To Say Nothing of the Dog, Or How We Found the Bishop’s Bird Stump At Last by Connie Willis, narrated by Steven Crossley. (An affordable version is available for sale at Audible.)
Obligatory note: We’ve been down baby down over here at HU for a little bit, so I’m running a review of a book rather than a comic, for technical reasons. Apologies! I hope everyone enjoys reading this instead, and I’ll be returning to visual storytelling comicness forthwith.

This is not a comic. I admit this upfront. It is, however, one of the most interesting and fun things I’ve read in a long time. I say read, but that’s not true either. I listened to it, in fact, via my Audible account.

This is the story of Ned Henry, a historian at Oxford in the future, who is trying to find the Bishop’s Bird Stump, an ugly vase, in order to complete the details of the restoration of Coventry Cathedral, which was destroyed in the Blitz. Lady Shrapnell, a very powerful and wealthy woman, has dragooned Ned Henry into searching for the Bishop’s Bird Stump as part of this restoration and he has spent most of his recent weeks visiting jumble sales and church fetes.

While searching for the Bishop’s Bird Stump in the smoking Cathedral ruins, Ned becomes time-lagged, an illness which causes difficulty hearing, mental confusion, and mawkish sentimentality.

You see, historians in 2057 can travel to the past to investigate history if they follow certain rules. They must travel in clothes that fit into the time period. They must travel using the Net, a time machine, with certain co-ordinates and computer settings. They must not meet themselves, or interfere with history, or take anything back with them to the present, lest it interfere with the space time continuum and cause an incongruity. A parachronistic incongruity, in fact.

Well, Ned’s yanked back to Oxford of 2057 for being addled and sentimental and the nurse who examines him decides that what he needs is two weeks bedrest. Which will be impossible to get with Lady Shrapnell breathing down his neck. So Mr. Dunworthy, Ned’s superior, sends him to the Victorian era to recover.

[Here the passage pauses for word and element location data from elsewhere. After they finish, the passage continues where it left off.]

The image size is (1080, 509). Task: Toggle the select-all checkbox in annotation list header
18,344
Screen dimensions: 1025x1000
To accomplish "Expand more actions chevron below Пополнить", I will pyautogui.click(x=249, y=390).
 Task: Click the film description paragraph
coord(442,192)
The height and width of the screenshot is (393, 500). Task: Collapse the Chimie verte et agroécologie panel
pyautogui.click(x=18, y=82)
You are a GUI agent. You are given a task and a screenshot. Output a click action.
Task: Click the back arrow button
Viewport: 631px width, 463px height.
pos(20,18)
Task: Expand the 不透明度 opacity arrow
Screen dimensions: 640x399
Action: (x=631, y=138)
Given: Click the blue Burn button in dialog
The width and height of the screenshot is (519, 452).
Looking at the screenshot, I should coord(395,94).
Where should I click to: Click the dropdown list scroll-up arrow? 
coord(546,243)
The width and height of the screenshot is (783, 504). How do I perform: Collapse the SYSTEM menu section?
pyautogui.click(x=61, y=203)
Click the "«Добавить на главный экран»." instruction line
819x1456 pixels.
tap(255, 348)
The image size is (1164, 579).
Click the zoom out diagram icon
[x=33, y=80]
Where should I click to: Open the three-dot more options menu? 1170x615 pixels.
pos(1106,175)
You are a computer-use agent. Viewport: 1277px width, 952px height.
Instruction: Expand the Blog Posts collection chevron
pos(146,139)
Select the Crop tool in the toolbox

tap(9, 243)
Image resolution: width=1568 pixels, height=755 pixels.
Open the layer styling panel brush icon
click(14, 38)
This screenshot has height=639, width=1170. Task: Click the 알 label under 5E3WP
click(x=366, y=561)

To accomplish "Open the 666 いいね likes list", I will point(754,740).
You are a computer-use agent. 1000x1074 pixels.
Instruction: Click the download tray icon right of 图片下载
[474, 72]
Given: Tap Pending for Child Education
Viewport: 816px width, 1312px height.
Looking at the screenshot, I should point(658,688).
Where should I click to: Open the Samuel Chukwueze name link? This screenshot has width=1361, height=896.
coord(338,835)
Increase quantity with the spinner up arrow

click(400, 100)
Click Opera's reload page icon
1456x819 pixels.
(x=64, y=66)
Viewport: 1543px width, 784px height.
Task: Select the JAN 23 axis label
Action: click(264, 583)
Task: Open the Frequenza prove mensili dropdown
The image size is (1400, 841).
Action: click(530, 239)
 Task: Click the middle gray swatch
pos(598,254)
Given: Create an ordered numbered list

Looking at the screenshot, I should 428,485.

And do a simple little job.

Which Ned can’t remember because of the time-lag. He also can’t understand what people are saying, but that’s partly because people in Victorian England can be quite confusing. The reader isn’t sure what Ned is supposed to do either. So here Ned is, on Oxford Railway station in Victorian England in June, outfitted in a boating blazer and a handlebar mustache, with the fate of the world depending on him.

He ends up sailing down the river with an Oxford Don who quotes Herodotus, a lovesick undergraduate who quotes Tennyson, and a bulldog.

It’s delightful.

The interesting bit, besides the river boating and the bulldog and the great writing, is that this quiet gentle story is a combination of period mystery, romance, and the exploration of chaos theory, personal responsibility, the causes of history, and physics. And it does this with church jumble sales, spoiled cats, Victorian sprirtualism, tea drinking, croquet, and well, bulldogs.

There are no explosions, unless you count a brief scene during the Blitz, no real violence, and a lot of quiet country scenes. It might sound boring, but it’s lively and interesting and fun. The nature of history and causation are explored–when are events or actions significant? How do people affect history? Is it natural forces and populations or is it character that shapes events? Which actions are significant? Who is the important person? And which is the important date–and can we tell that from inside the event?

That sounds very dry, but it’s told very much through travel on a boat down the Thames, an old fashioned Victorian spirtualism table-turning seance, sight seeing of church architecture, and other delightful scenes. I enjoyed it very much. Highly recommended.